Jakarta (ANTARA Jambi) - Wahana Lingkungan Hidup (Walhi) mendesak pemerintah untuk menghentikan aktivitas penanaman monokultur (hanya satu jenis tanaman untuk lahan yang luas) karena mengingatkan kepada masa kolonial.
"Walhi meminta pemerintah untuk menghentikan model pengembangan perkebunan besar monokultur yang rakus lahan karena terbukti tidak mampu memperbaiki kesejahteraan rakyat, tapi justru lebih banyak memberikan dampak negatif bagi keberlanjutan lingkungan dan keselamatan rakyat," kata Direktur Eksekutif Nasional Walhi Abetnego Tarigan dalam keterangan tertulis yang diterima di Jakarta, Selasa malam.
Menurut dia, pengalaman monokultur yang sedang dihadapi di berbagai daerah sebenarnya mengingatkan pemerintah akan pengalaman pahit pengembangan industri pangan melalui proyek lahan gambut sejuta hektare serta pengalaman pahit masa kolonialis liberal Hindia Belanda yang telah merusak sendi-sendi kehidupan rakyat.
Untuk itu, ia mengingatkan pemerintah untuk menghentikan pengembangan dan perluasan kebun-kebun monokultur skala besar, mengevaluasi monokulturisasi yang sudah berlangsung dan melakukan audit menyeluruh terhadap perizinan yang sudah dikeluarkan.

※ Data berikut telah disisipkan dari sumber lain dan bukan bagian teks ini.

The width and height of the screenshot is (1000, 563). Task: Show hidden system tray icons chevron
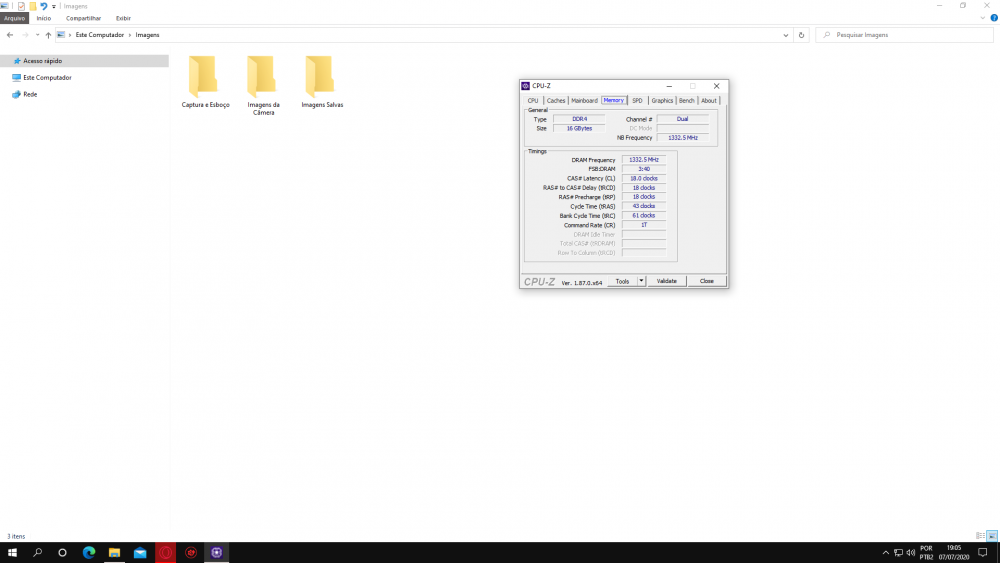(x=886, y=552)
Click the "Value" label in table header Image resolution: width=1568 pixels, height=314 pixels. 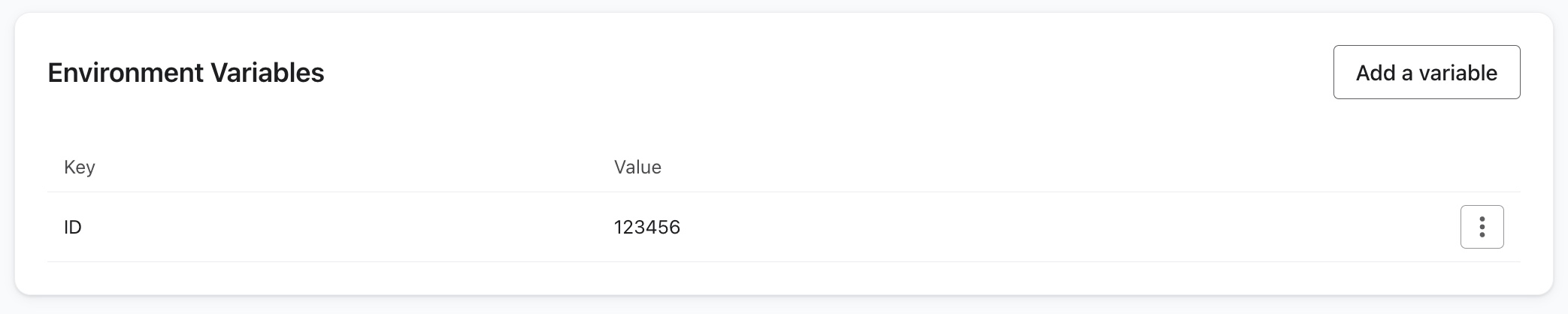(637, 167)
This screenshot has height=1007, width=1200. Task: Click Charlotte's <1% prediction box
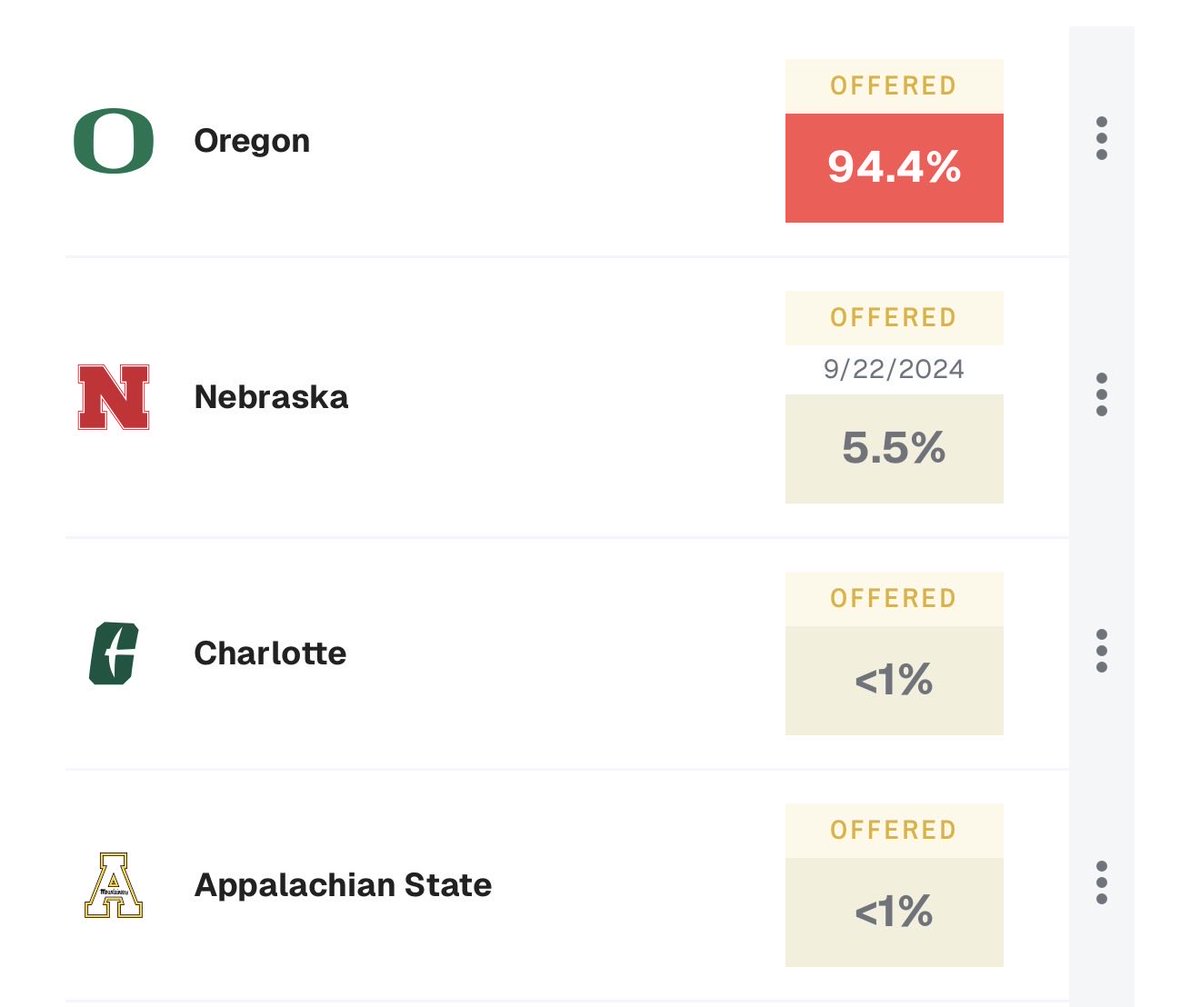click(894, 681)
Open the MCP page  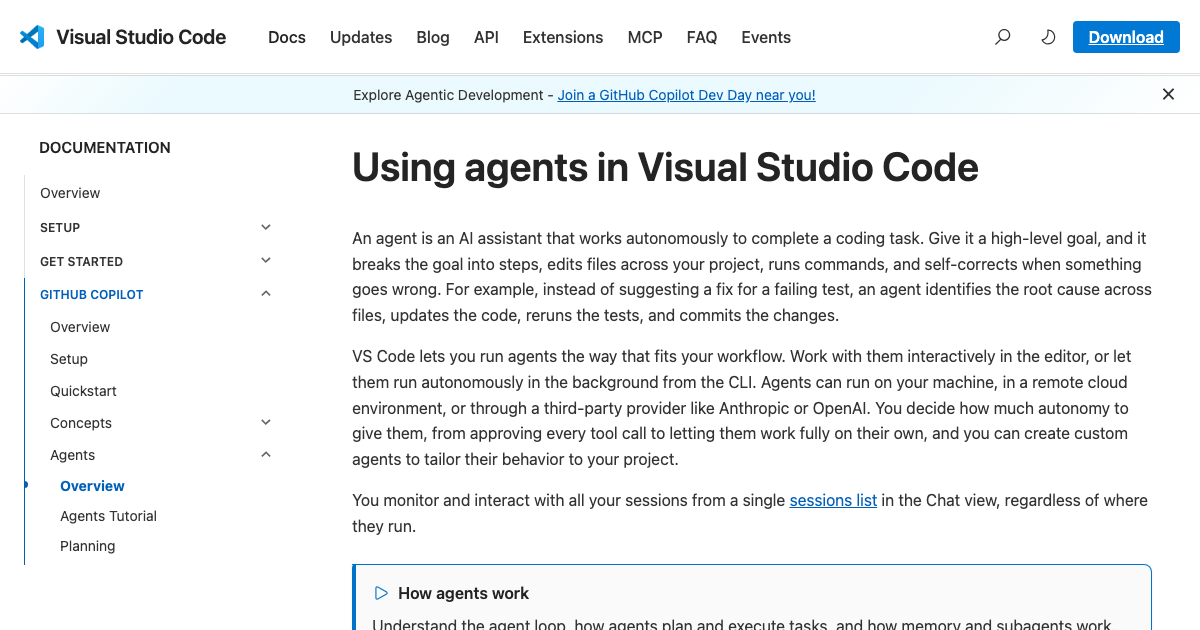(645, 37)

Selain itu, pemerintah juga diminta menyelesaikan konflik sosial yang terjadi, menghentikan praktik-praktik "pemutihan" pelanggaran UU No 41 tahun 1999 tentang Kehutanan, dan segera melakukan moratorium konversi hutan berbasis capaian.
"Sudah saatnya pemerintah mengkaji keberadaan investasi rakus lahan dan menggantikannya dengan mendorong pengelolaan pertanian berbasis rakyat, mendorong pengelolaan kawasan hutan berbasis rakyat dan komunitas, serta mengakui, menghormati dan melindungi hak-hak masyarakat atas wilayah kelolanya untuk perwujudan pembangunan yang berkeadilan dan lestari," ujarnya.
Ia memaparkan, pengembangan komoditi dengan melakukan penanaman secara monokultur dalam luasan besar dan masif (perkebunan skala besar) memang telah berlangsung selama ratusan tahun di Indonesia.
Hal tersebut terjadi sejak perkebunan kayu skala besar sudah dirintis sejak abad ke-19 yaitu sekitar tahun 1847 oleh pemerintahan kolonial Belanda untuk pemenuhan kebutuhan pembuatan kapal-kapal perang dan kapal-kapal dagang Belanda.
Di samping pembangunan kebun kayu secara monokultur dan masif, penguasa kolonial juga memaksakan monokulturisasi melalui sistem tanam paksa (cultuurstelsel) di sekitar tahun 1830 sampai dengan tahun 1870 untuk pemenuhan kepentingan pasar Eropa.(Ant)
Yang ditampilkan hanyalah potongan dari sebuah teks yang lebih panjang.